▸ **Data excerpts**
· · · ·

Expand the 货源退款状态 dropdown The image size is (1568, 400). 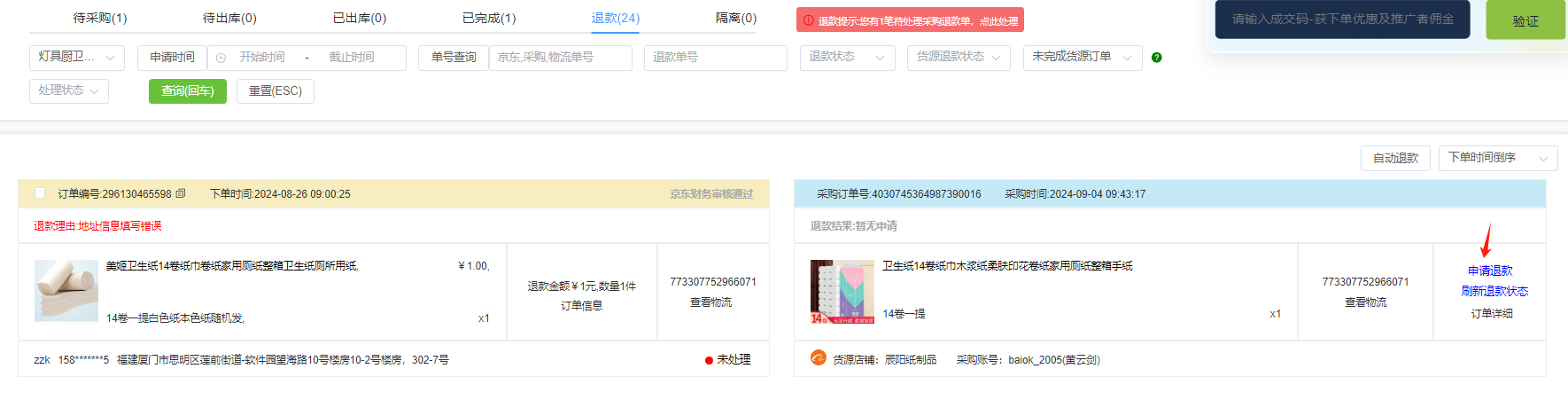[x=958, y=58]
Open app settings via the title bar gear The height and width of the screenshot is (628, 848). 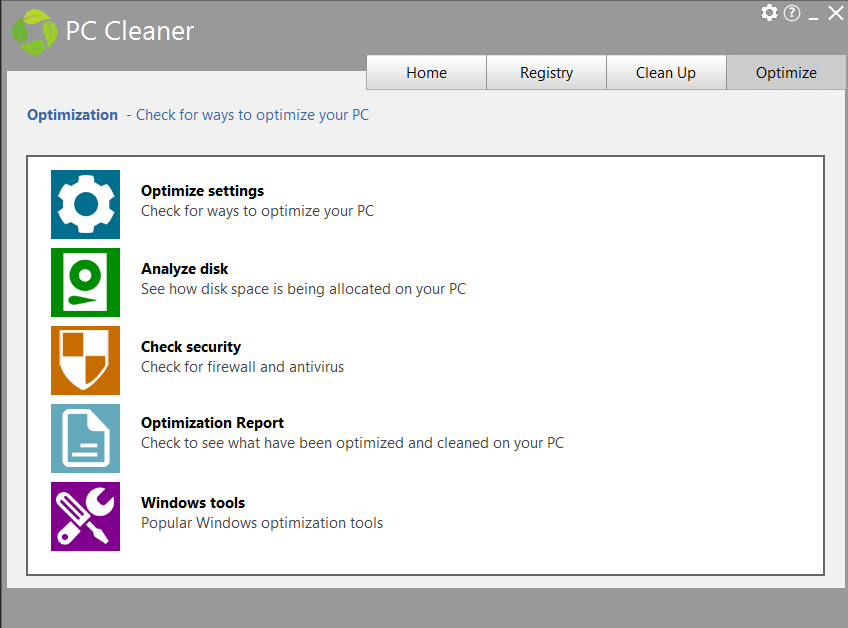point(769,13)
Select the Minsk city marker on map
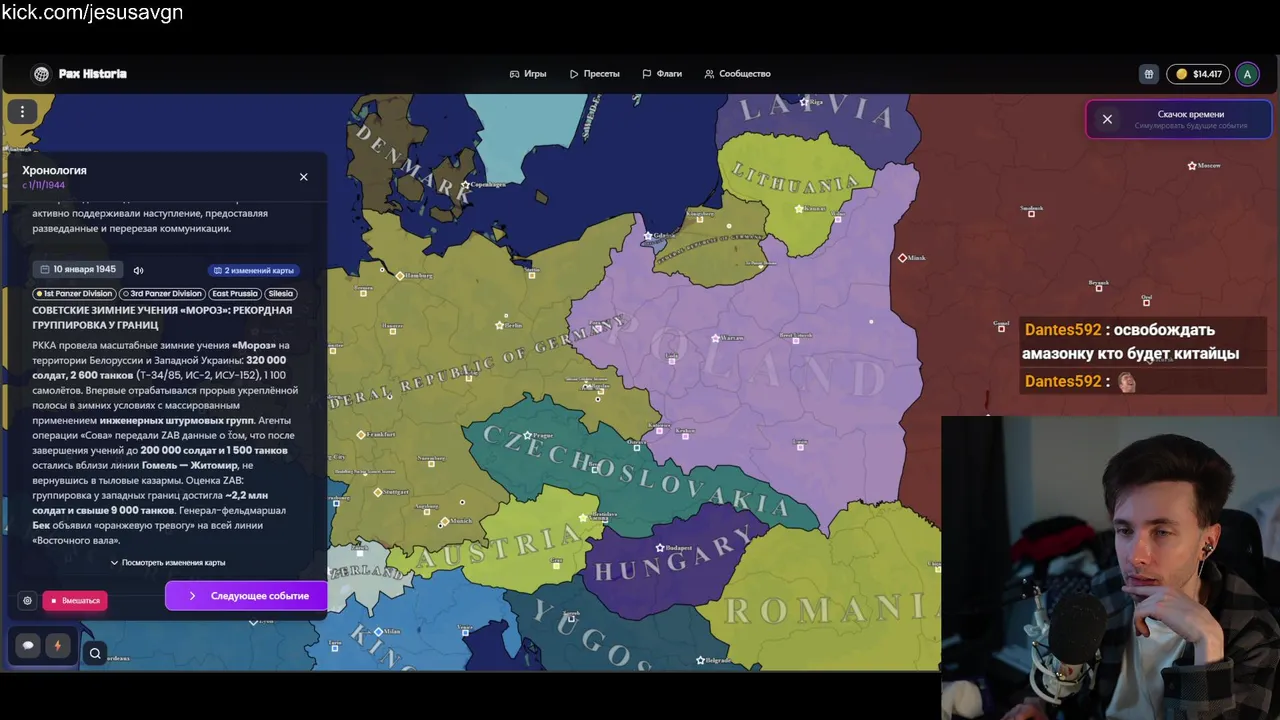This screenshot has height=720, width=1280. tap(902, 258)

· · · ·

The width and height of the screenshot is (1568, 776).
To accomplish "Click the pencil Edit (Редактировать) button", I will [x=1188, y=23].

· · · ·

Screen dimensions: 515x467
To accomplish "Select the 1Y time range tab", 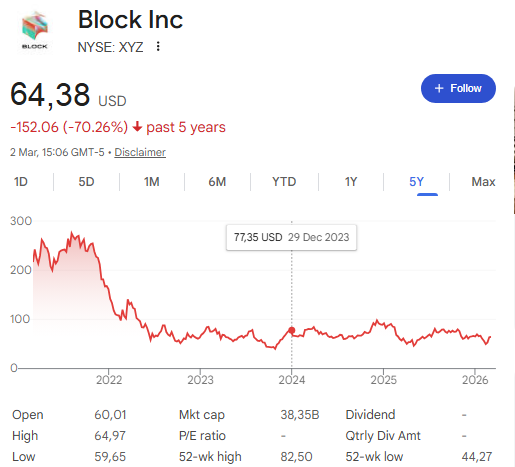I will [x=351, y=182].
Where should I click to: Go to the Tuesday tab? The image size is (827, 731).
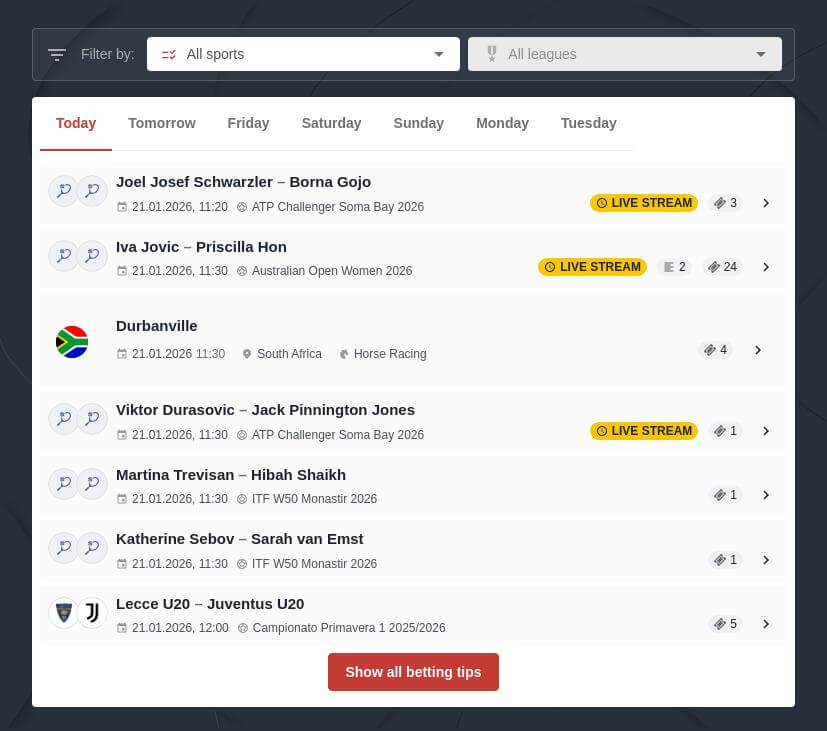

· · · ·

Express the lines of the listing above, from the line containing "The width and" through the line containing "will [x=1188, y=23].", as a JSON list of strings, one string per line, with blank lines left out.

[
  "The width and height of the screenshot is (1568, 776).",
  "To accomplish \"Click the pencil Edit (Редактировать) button\", I will [x=1188, y=23]."
]